Agisce ragionevolmente, motivando dall’interno le persone. Anche i bambini capiscono questa politica, per la consonanza evidente fra il dire e l’essere di chi si fa modello di buona convivenza.
Il Gesù che meditiamo in questi giorni è esattamente questo: Maestro di amore politico, Lui che è arrivato a dire: “Io sono la Verità”, a chiamare “suoi” coloro che “appartengono alla Verità”, a farli pieni di speranza e di coraggio: “Il Regno di Dio è in mezzo a voi”.
Nella notte del Giovedì Santo, oltre l’arresto e il processo, la regalità di Gesù cresce, cresce: non parla più ed è nient’altro che Verità, Amore puro.
Rimane solo.
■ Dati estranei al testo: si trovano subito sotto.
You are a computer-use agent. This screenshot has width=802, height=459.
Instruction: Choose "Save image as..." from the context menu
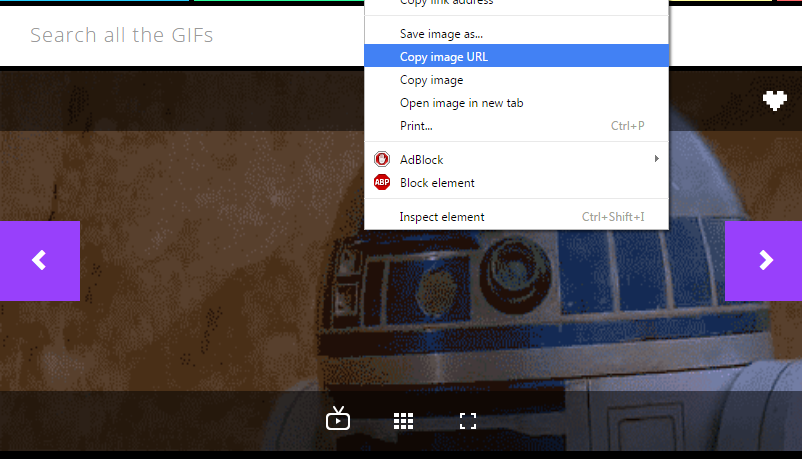[x=441, y=34]
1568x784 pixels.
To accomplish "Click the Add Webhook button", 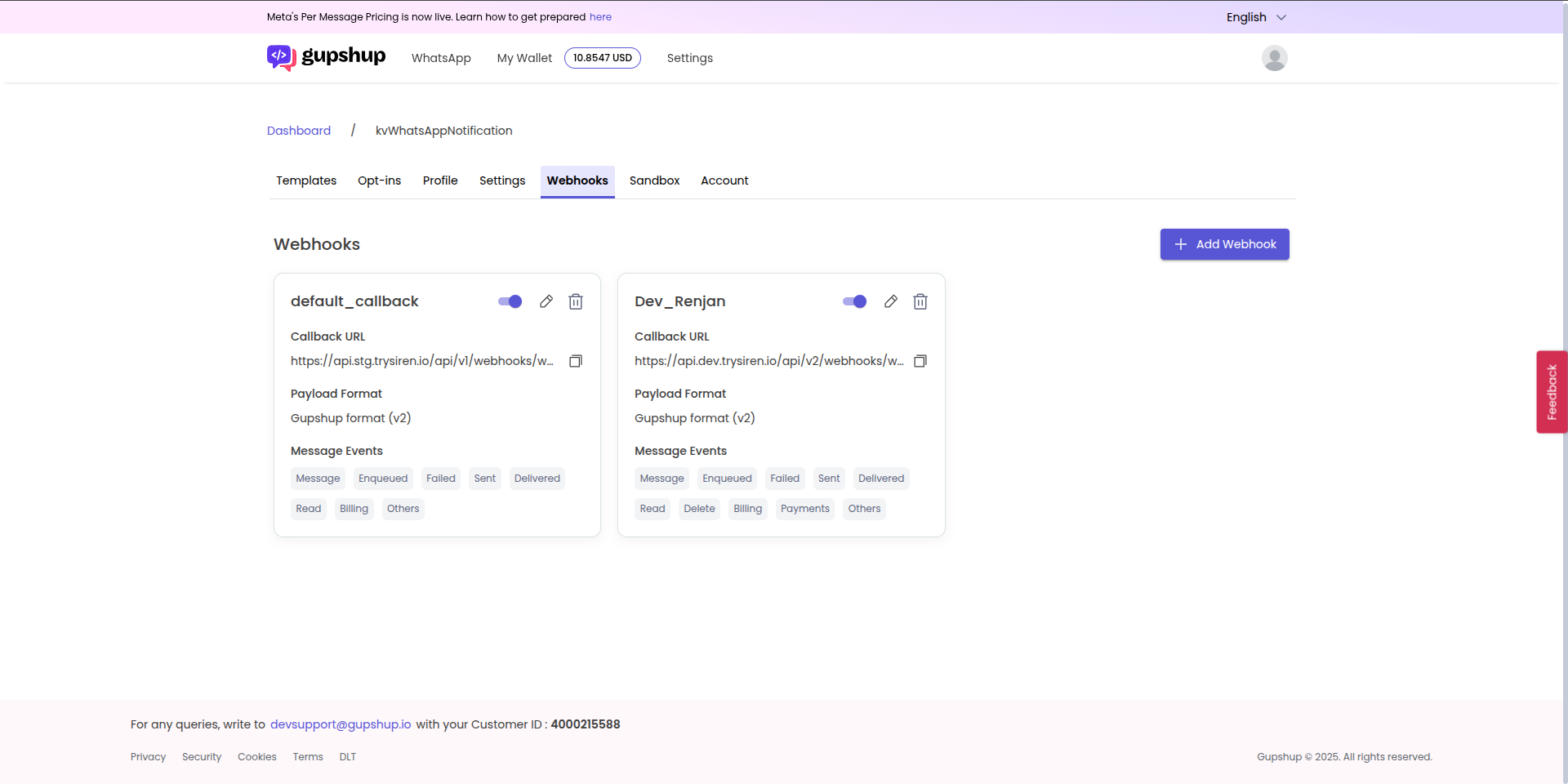I will click(x=1224, y=243).
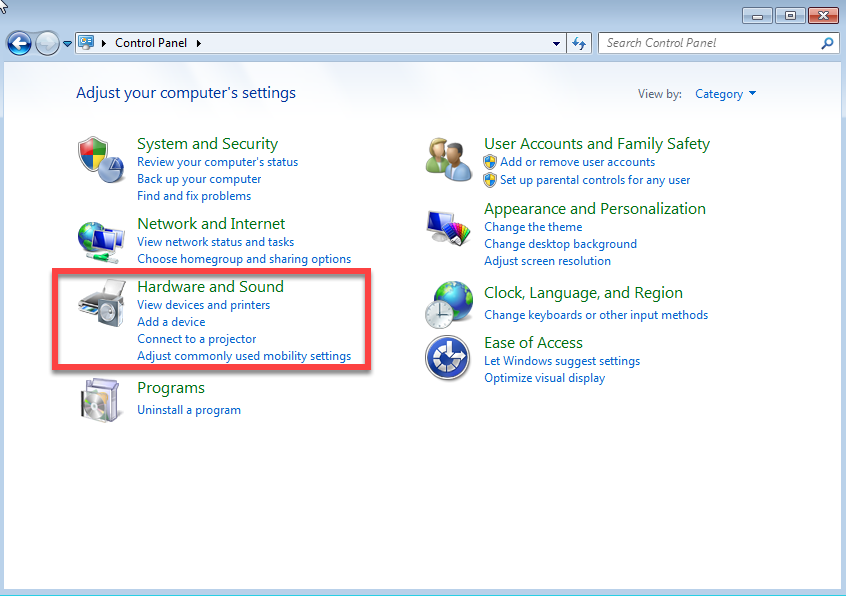Screen dimensions: 846x596
Task: Click the Network and Internet globe icon
Action: pos(100,240)
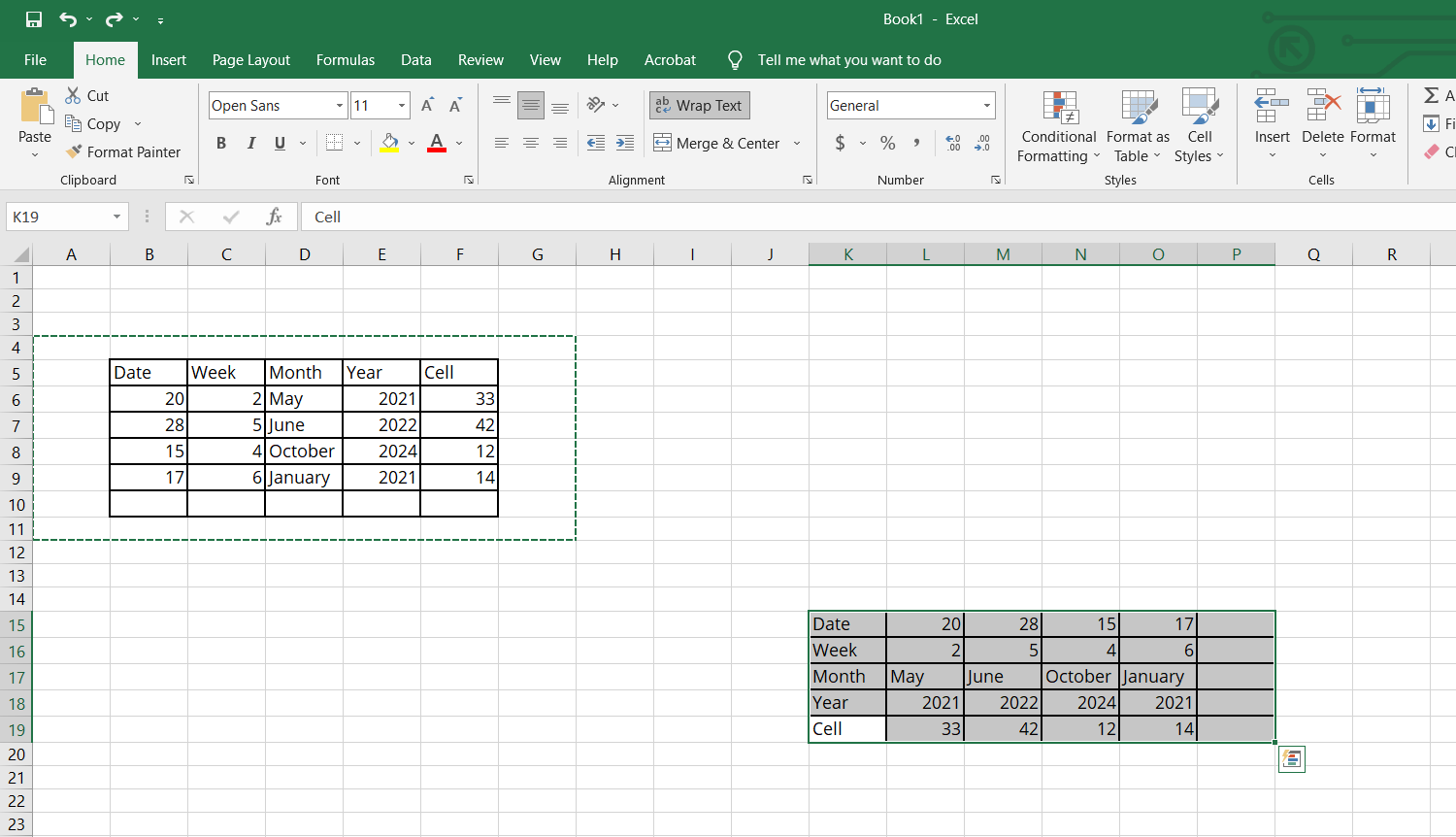Enable Merge & Center
The width and height of the screenshot is (1456, 837).
(x=718, y=142)
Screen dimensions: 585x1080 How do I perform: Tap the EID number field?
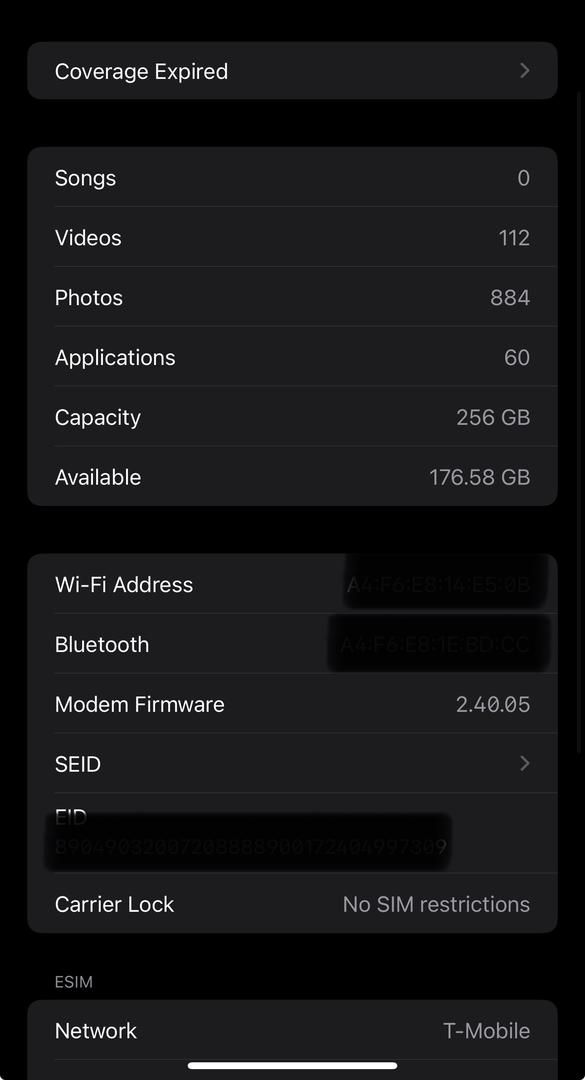click(250, 846)
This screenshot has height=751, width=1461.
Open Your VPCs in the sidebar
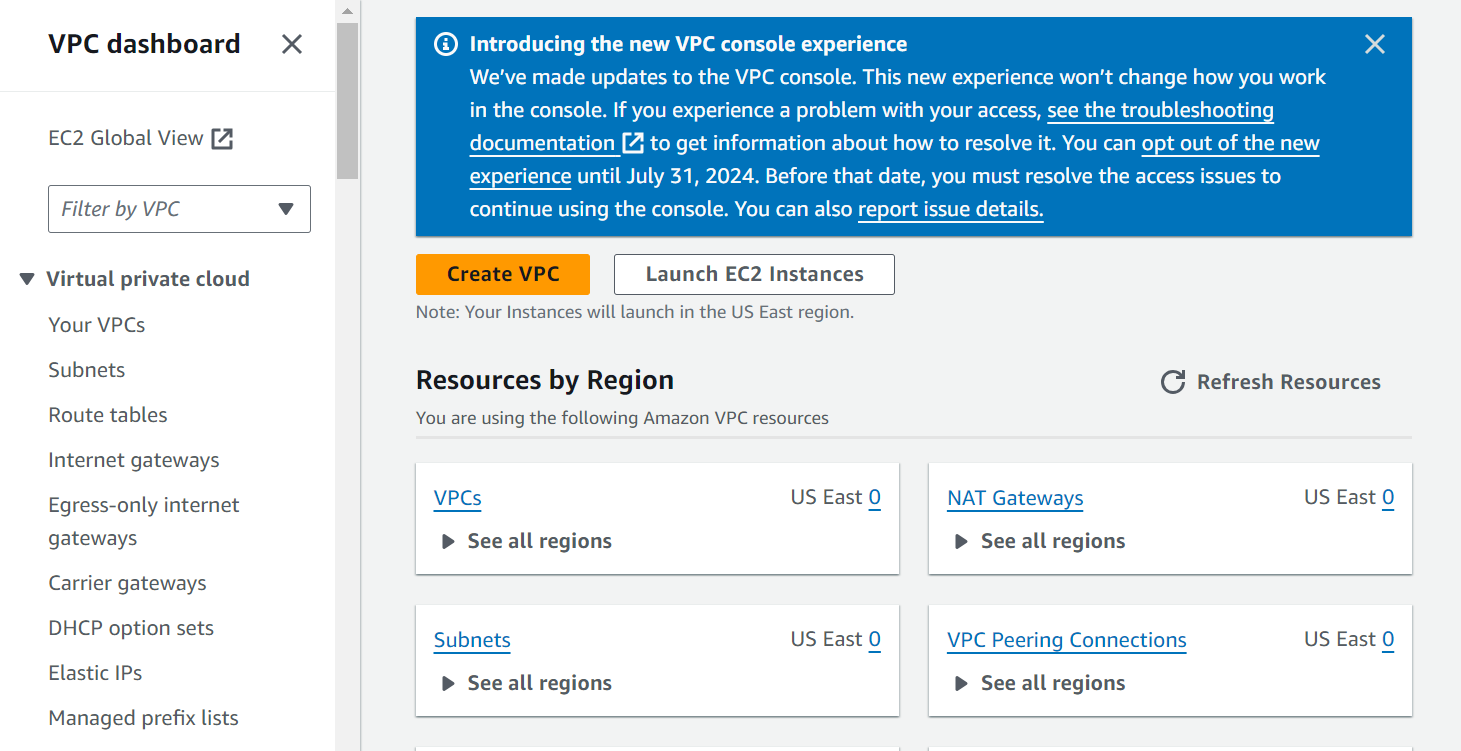[97, 325]
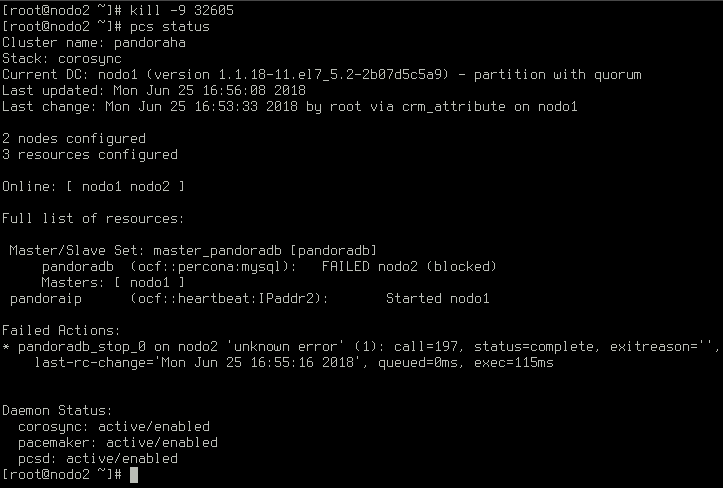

Quando è l’ora persino i “suoi” – non la Madre, con le donne – lo rinnegano e fuggono.
Poi lassù, inchiodato, va oltre ancora. Tutto si fa buio. Anche la Verità scompare e allora grida: “Dio mio, Dio mio, perché mi hai abbandonato?”.
Il venerdì tramonta e l’iscrizione “INRI” sovrasta un corpo senza vita. Ci vuole coraggio a seguirLo.
Penso che in tutti quelli che agiscono con purezza d’amore – ossia che agiscono davvero politicamente, per unire servendo, nei piccoli o grandi contesti in cui si trovano – ci sia una scintilla, forse una fiamma di questo coraggio che tiene insieme regalità e verità.
Ma i tempi sono bui, non ci si vede. Occorre tenersi per mano, sostenersi a vicenda. Fratello, sorella, come ti va? Come riesci – da cittadino, tu pure “re” o “sovrano”, come si conviene in una Repubblica – a testimoniare la verità e l’autorità che l’accompagna? La vedi brillare la verità basica, ossia che siamo tutti fratelli, e la alimenti nel tuo microcosmo, anche nel tempo delle fiction, dei trasformismi, delle convenienze di gruppo e di apparato? Come ci stai alla corte dei “Pilati” che nulla decidono davvero, intenti ad occuparsi del vuoto consenso? Come ci stai alla corte degli “Erodi” che, circondati da giullari, recitano la parodia delle istituzioni?
Raccontami: come ti va? Coraggio… senti come “spinge”, dal basso, la Resurrezione?